Pick out every line in the entries below that contains the word "Print", and copy each of those lines in full.

--- BEGIN ---

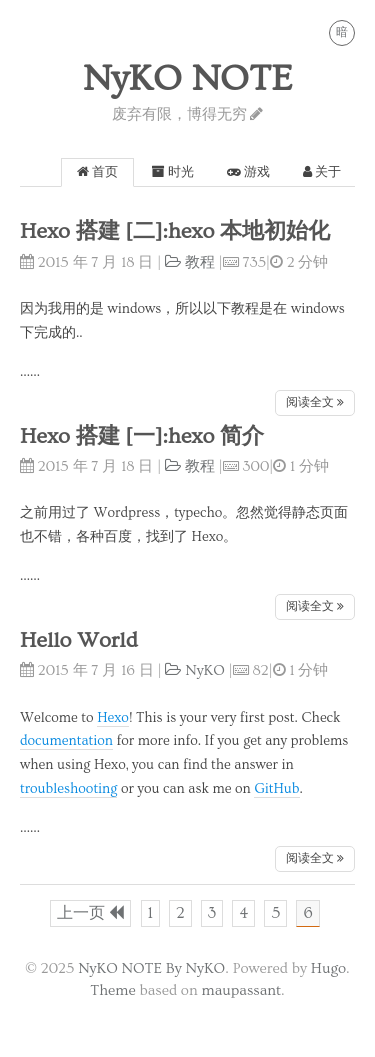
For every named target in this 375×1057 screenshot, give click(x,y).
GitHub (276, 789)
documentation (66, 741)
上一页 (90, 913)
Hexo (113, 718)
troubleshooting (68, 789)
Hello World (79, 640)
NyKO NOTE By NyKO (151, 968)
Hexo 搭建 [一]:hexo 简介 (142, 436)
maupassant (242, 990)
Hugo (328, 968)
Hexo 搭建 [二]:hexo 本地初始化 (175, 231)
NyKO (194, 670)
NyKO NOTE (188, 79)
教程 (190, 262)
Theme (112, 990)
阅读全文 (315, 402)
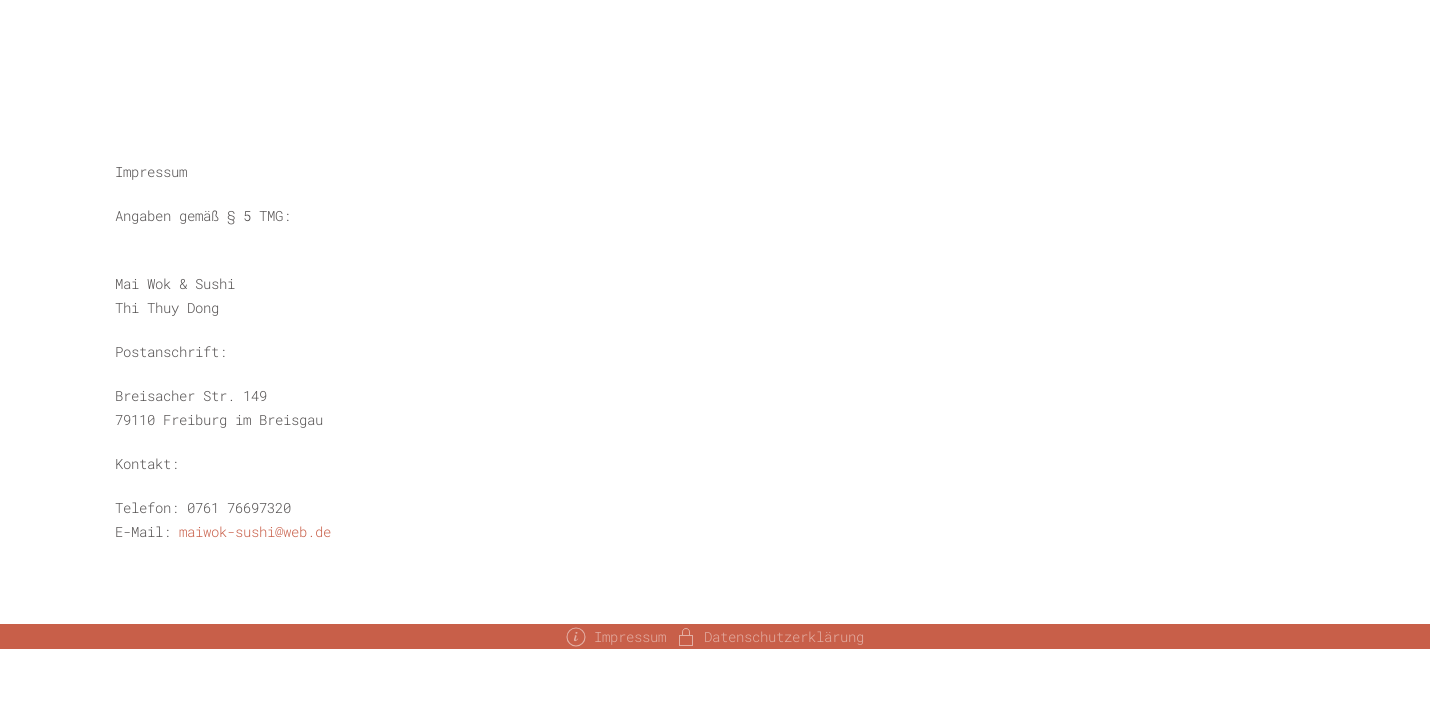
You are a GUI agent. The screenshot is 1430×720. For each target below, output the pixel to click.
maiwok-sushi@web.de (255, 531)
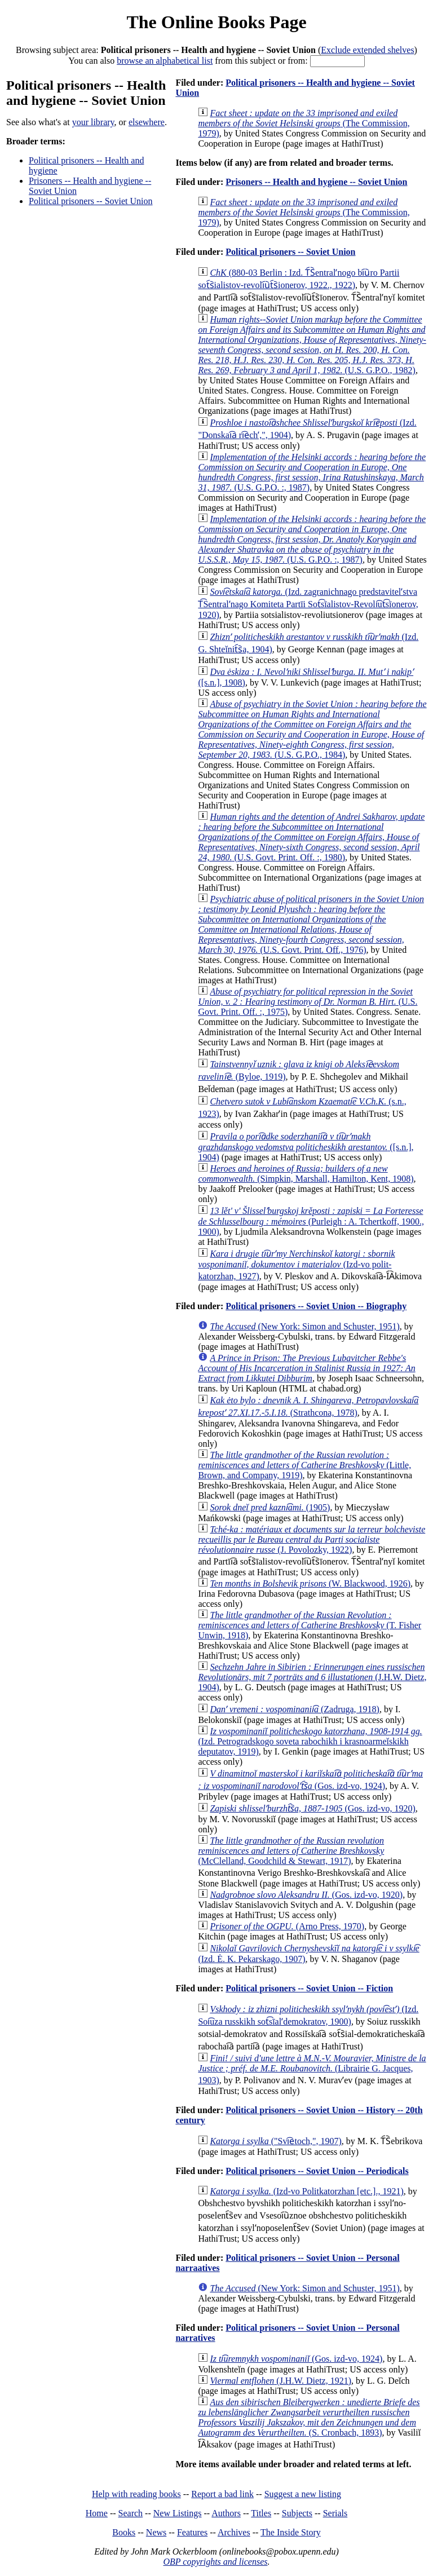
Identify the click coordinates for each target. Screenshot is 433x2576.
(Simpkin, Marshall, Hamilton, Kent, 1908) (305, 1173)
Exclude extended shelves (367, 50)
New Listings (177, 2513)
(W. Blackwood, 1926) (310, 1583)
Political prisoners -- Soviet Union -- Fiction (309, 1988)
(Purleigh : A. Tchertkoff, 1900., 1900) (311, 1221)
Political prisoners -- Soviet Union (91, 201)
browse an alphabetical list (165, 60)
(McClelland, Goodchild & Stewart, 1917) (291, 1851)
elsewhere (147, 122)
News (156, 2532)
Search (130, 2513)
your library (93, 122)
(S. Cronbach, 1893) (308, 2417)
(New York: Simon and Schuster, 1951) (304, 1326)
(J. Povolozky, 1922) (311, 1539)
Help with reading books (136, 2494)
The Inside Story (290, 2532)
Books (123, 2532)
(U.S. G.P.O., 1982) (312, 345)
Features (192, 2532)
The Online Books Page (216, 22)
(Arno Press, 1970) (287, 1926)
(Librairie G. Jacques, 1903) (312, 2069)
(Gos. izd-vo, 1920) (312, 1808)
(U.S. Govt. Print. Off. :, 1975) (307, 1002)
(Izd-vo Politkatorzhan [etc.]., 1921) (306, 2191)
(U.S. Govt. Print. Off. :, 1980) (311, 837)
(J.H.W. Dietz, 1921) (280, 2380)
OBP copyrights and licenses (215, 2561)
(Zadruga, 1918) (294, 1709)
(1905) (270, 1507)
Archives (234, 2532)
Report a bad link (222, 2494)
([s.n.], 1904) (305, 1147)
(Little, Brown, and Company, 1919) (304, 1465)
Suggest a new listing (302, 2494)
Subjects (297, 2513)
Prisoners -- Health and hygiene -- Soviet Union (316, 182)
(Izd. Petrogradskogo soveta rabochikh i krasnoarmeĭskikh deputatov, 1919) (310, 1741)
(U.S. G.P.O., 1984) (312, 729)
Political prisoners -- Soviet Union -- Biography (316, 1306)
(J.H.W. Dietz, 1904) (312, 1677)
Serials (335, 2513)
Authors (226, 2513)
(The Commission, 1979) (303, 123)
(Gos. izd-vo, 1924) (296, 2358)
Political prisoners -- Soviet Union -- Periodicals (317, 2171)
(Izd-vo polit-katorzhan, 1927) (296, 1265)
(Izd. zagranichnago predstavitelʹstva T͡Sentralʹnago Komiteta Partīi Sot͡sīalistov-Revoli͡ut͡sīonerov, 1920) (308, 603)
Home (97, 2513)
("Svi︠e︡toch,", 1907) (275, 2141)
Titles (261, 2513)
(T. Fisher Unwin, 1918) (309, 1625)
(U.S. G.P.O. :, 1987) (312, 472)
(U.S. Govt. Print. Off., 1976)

--- END ---

● **Output below**:
(U.S. Govt. Print. Off. :, 1975) (307, 1002)
(U.S. Govt. Print. Off. :, 1980) (311, 837)
(U.S. Govt. Print. Off., 1976)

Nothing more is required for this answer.